Thank you so much for your prompt help. I would never have seen these. I must have forgotten about DN_ICD and the lik part. I certainly don't want to set DN_ICD to 0 :). I have always thought the parameter transformations happen internally. I must have misunderstood the process then because I always supplied untransformed starting values.

kingaa commented 3 years ago

Yes, they do happen internally, but the optimizer (e.g. subplex) doesn't know anything about them.

Glad to have helped!

kingaa commented 3 years ago

@fomotis, you actually did me a good favor with this report. I will think about whether flow should be changed to set the vectorfield to zero prior to the user's C snippet being evaluated. On the other hand, while this would eliminate this error, it might have made it more difficult for you to find out that you had forgotten to give an equation for the 19th variable. Perhaps an entry in the FAQ regarding integrator errors...? Thoughts?

fomotis commented 3 years ago

I think setting the vector field to zero apriori isn't a bad idea, but it could lead to more errors and questions. I think it is better to set up a variable that counts the state variables in both the deterministic skeleton and rmeasure. You could print a warning on compilation notifying the user of the imbalance in the number of state variables and that the unspecified ones are set to zero. I think this is a win-win situation for you and the user.

By the way, I think you should force people to always supply the deterministic skeleton except for when they wish to simulate from the model.

kingaa commented 3 years ago

I think setting the vector field to zero apriori isn't a bad idea, but it could lead to more errors and questions. I think it is better to set up a variable that counts the state variables in both the deterministic skeleton and rmeasure. You could print a warning on compilation notifying the user of the imbalance in the number of state variables and that the unspecified ones are set to zero. I think this is a win-win situation for you and the user.

Interesting idea. I don't quite see how to implement it, though. The user's C snippet is monolithic, so nothing can be done inside that. I could set the variables. before executing the C snippet, to NA, for example, and then check how many are still NA afterward. This would incur a run-time cost and make the code more complex, so I think we should contemplate it a bit further before deciding it's a good idea. I'm inclined, instead, to write a new FAQ on the subject. That incurs no runtime error, but does incur a cost on some (most) users who will have to solve this problem once....

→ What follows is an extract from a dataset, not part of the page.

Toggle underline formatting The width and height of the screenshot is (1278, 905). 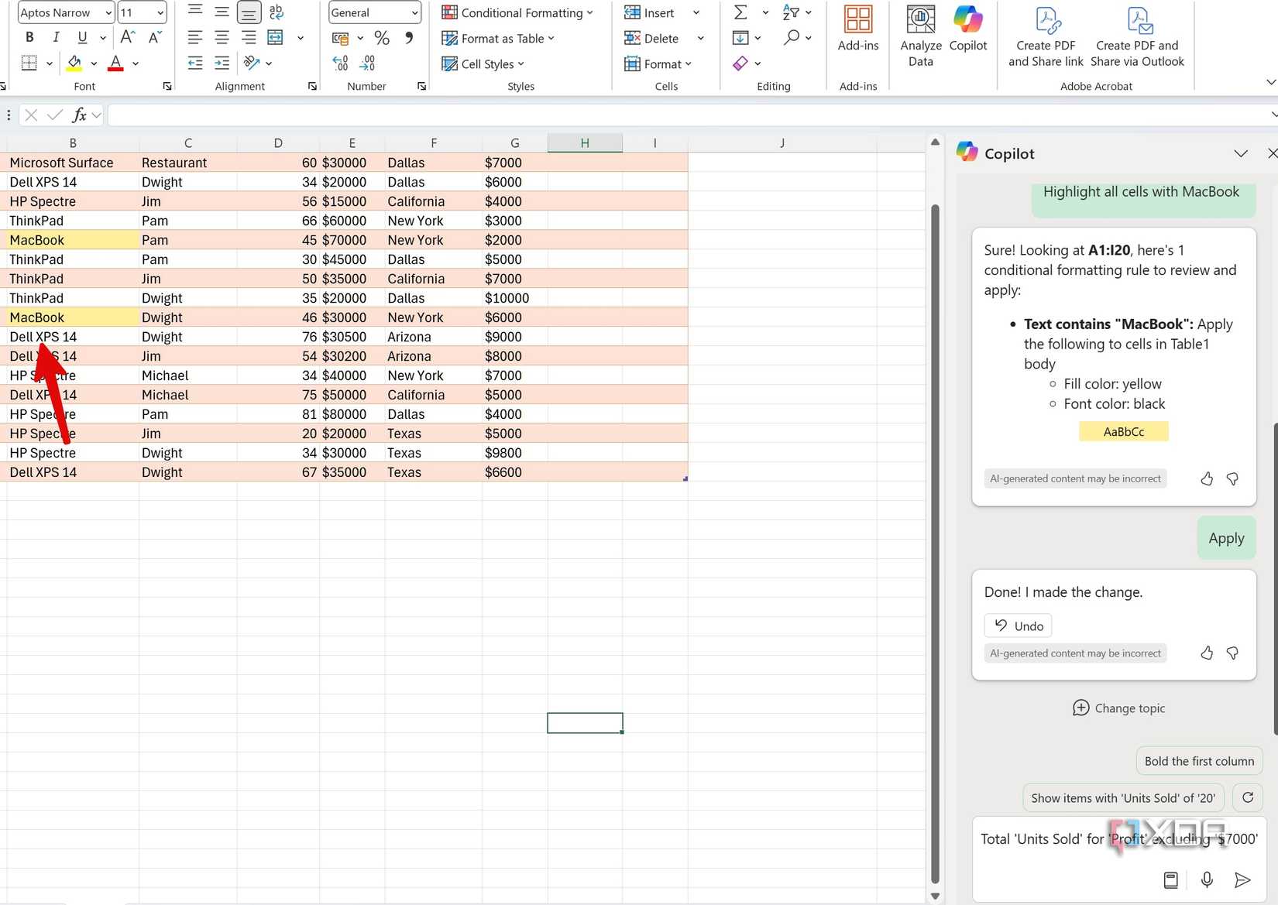tap(81, 36)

By the way, I think you should force people to always supply the deterministic skeleton except for when they wish to simulate from the model.

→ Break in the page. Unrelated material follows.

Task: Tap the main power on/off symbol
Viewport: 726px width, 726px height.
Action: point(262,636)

Not sure what you mean. As it stands, you're only forced to supply basic model components that are necessary for the operations you want to perform. The skeleton, in particular, is only needed for deterministic trajectories. A user performing a purely stochastic analysis would have no use for it, and it might even be difficult to work out a reasonable skeleton for an arbitrary stochastic process....

kingaa commented 3 years ago

What we really need are tools that can analyze the C snippets. For example, if we could parse the C snippets, their structure could be validated prior to compilation, including checks like the one you propose. One could go farther, actually cross-checking rmeasure and dmeasure and rprocess and skeleton components, for example. It would also potentially eliminate the need for statenames and paramnames. I know next to nothing about parsing C code, though. One would think there was a portable code analyzer readily available, and perhaps there is. I have done some searching, and have come up empty handed; perhaps I'm searching with the wrong terms....

fomotis commented 3 years ago

Ah! I see. An FAQ sounds appropriate then to avoid the additional computational cost. In terms of the deterministic skeleton, I am of the school of thought that even if interest lies in the stochastic version of a model, probably efforts should start from the deterministic version of that model. Possibly, an old school way of thinking. For example in my case, interest is actually in the stochastic version but I'd like to fit the deterministic model first to enable me to create a box for the global likelihood search.

A side question, would it be appropriate to do a local search on each parameter at the optimised parameter values from the deterministic skeleton?

kingaa commented 3 years ago

I agree that there is a great deal of interest in the deterministic aspects of a model, even if it is the stochastic model that is advanced as an explanation.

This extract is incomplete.